◆ Task brief ◆
An exact transcription of the entries is required, with none of the pictures carried over.

--- Given data ---

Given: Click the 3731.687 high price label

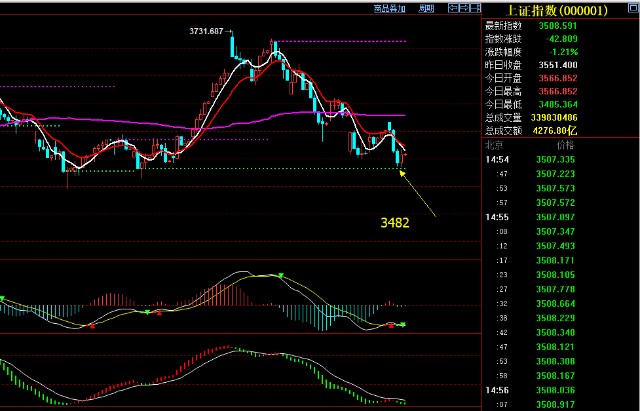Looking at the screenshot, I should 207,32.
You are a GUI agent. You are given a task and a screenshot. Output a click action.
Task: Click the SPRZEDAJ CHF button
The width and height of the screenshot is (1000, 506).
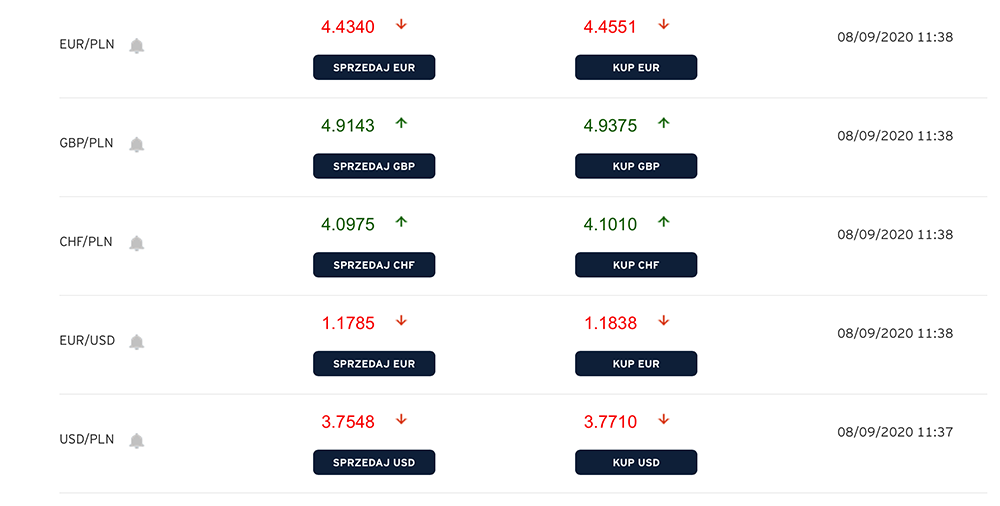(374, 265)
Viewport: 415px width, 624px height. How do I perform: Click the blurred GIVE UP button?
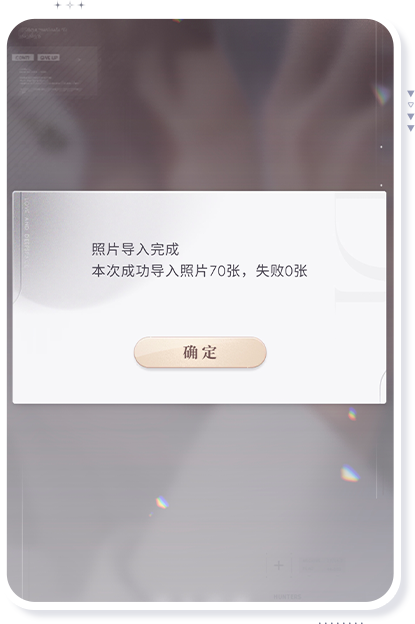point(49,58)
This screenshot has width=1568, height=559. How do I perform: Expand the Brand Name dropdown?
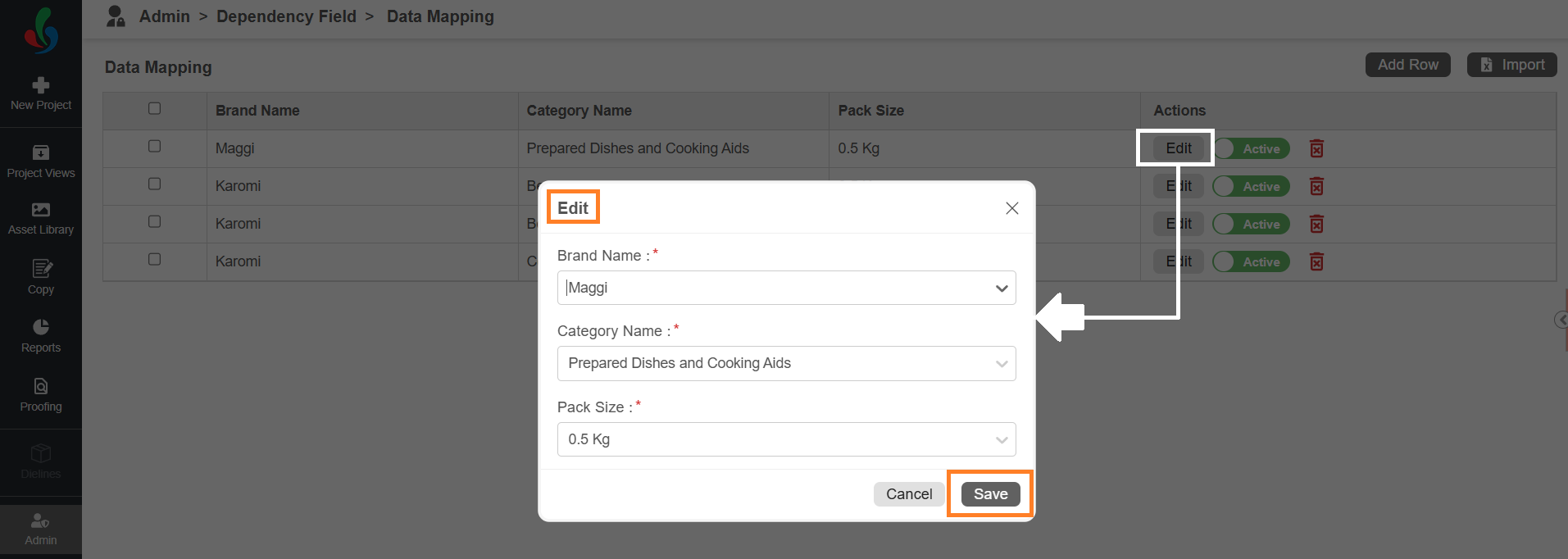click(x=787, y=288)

---

◆ Answer space ◆
Given: Click the 3731.687 high price label

Looking at the screenshot, I should 207,32.
You are a GUI agent. You are given a task and a screenshot. Output a click action.
Task: Click the SPRZEDAJ CHF button
The width and height of the screenshot is (1000, 506).
(374, 265)
Viewport: 415px width, 624px height. How do I perform: Click the blurred GIVE UP button?
point(49,58)
This screenshot has width=1568, height=559. How do I perform: Expand the Brand Name dropdown?
click(x=787, y=288)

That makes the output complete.